In reality, no one knows what the market will do; trying to predict it is a waste of time, and investing based upon that prediction is a speculative undertaking. – Seth Klarman, American hedge fund manager
The uncertainty surrounding the outcome of the mid-term elections was lifted on Tuesday and the stock market rebounded with strong gains for the week. Both the S&P 500 Index and the Dow Jones Industrial Average were up more than 2% for the week while the technology-laden Nasdaq Composite Index was up modestly. Stocks recorded their biggest post mid-term election gains since 1982 on Wednesday as the Democrats took control of the House while the Republicans retained the majority in the Senate. A split Congress is probably the best outcome for the U. S. market as stocks have historically posted strong returns when Congress is divided. The gains for the week might have been even greater had it not been for disappointing economic data out of China on Friday and worries about a slowdown in the global economy. Weakness in the price of oil, which fell below $60 a barrel and is now trading more than 20% below its 52-week high, also contributed to anxiety over slowing global growth in Europe and Japan. If that wasn’t enough, the Federal Open Market Committee (FOMC) meeting took place last week and although the Fed left interest rates unchanged, it all but assured another rate hike in December. While Fed officials noted that business investment has slowed from the fast pace earlier in the year, it also emphasized that the unemployment rate has declined to the lowest level (3.7%) since December 1969. With GDP expected to be 3% in the fourth quarter after averaging 3.3% in the first three quarters, the Fed is expected to gradually raise interest rates an additional three times in 2019. The other wild card continues to be trade and the lack of an agreement between the U.S. and China, which is causing uncertainty among investors and volatility in the stock market. The best hope for a deal might be at the G-20 meeting later this month. Whether or not an agreement is reached could determine the near-term direction of stock prices.

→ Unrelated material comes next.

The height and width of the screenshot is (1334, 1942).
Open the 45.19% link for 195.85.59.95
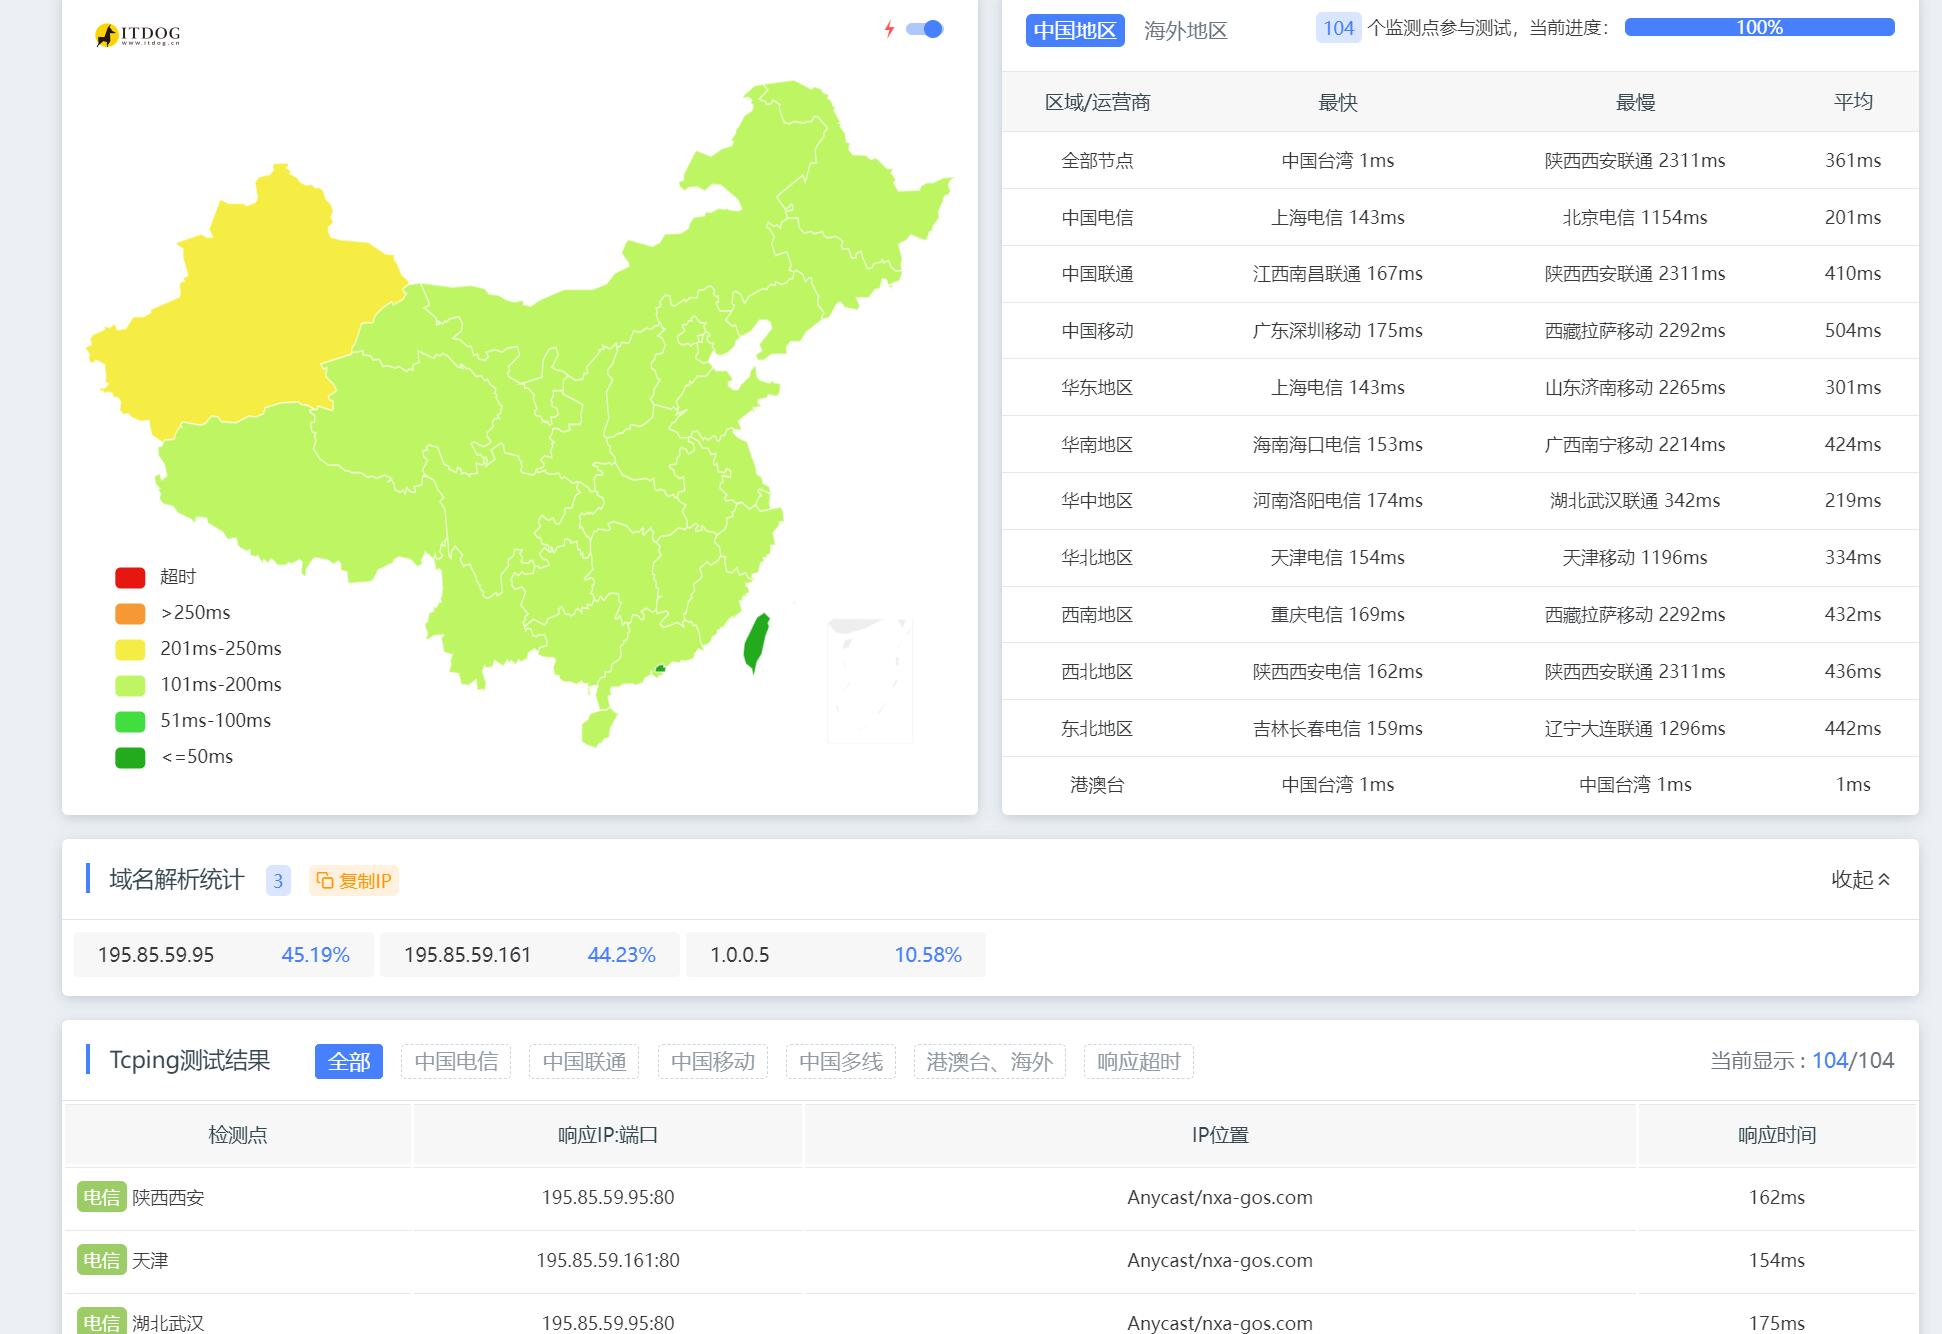315,955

The producer price index (PPI) in October increased much more than expected but the core PPI, which excludes food and energy, was up just modestly. The PPI has risen 2.9% in the 12 months ended in October. The ISM non-manufacturing or services sector index fell slightly in October but was better than expected. The University of Michigan consumer sentiment index topped expectations in November and the weekly jobless claims fell slightly as the number of people receiving benefits remains at a 45-year low.
In corporate news, Walt Disney and Berkshire Hathaway reported better than expected third quarter earnings and Berkshire also bought back nearly $1 billion of its own shares. Apple lowered its iPhone sales for the fourth quarter and the Trump administration said it was looking into possible anti-trust violations against Amazon.
For the week, the Dow Jones Industrial Average rose 2.8% to close at 25,989 and the S&P 500 Index also gained 2.1% to close at 2,781. The Nasdaq Composite Index added 0.7% to close at 7,406.
The consumer price index (CPI) for October is expected to post a moderate increase while import prices are expected to be flat. October retail sales are forecast to record a healthy increase, thanks to continued high consumer confidence levels and a strong labor market. Industrial production in October is expected to rise modestly.
Retailers will dominate this week’s quarterly earnings reports as Home Depot, WalMart, Macy’s, Nordstrom, Williams-Sonoma and the Gap are scheduled to report. Other notable companies on the agenda include Cisco Systems, Applied Materials, Tyson Foods, Rockwell Collins and Viacom.
A divided Congress with Democrats taking control of the House and Republicans retaining control of the Senate might be the best possible outcome for the financial markets over the remaining two years of President Trump’s term. Such a scenario means that lawmakers and the president will not be able to pass any harmful legislation or reverse any legislation that has helped boost the economy. In other words, gridlock may actually be good for the stock market. The corporate tax cuts enacted last year were a major positive for the economy and should remain in place. It is also less likely that there will be further tax cuts which could add to the already massive federal budget deficit. This scenario would probably prevent government bond yields from rising too fast, providing a near-term positive for stocks. Without additional fiscal stimulus that might accelerate economic growth, the Federal Reserve may be less inclined to hike interest rates further. This could also be beneficial for stocks going forward. While Democrats and Republicans have both expressed interest in increasing infrastructure spending, any legislation that is passed would almost certainly be fiscally neutral so as not to increase the ballooning federal deficit. It’s true that the stock market has performed well in years with a mid-term election, but it may be premature to draw any strong conclusions this time, especially given the unresolved trade issues with China.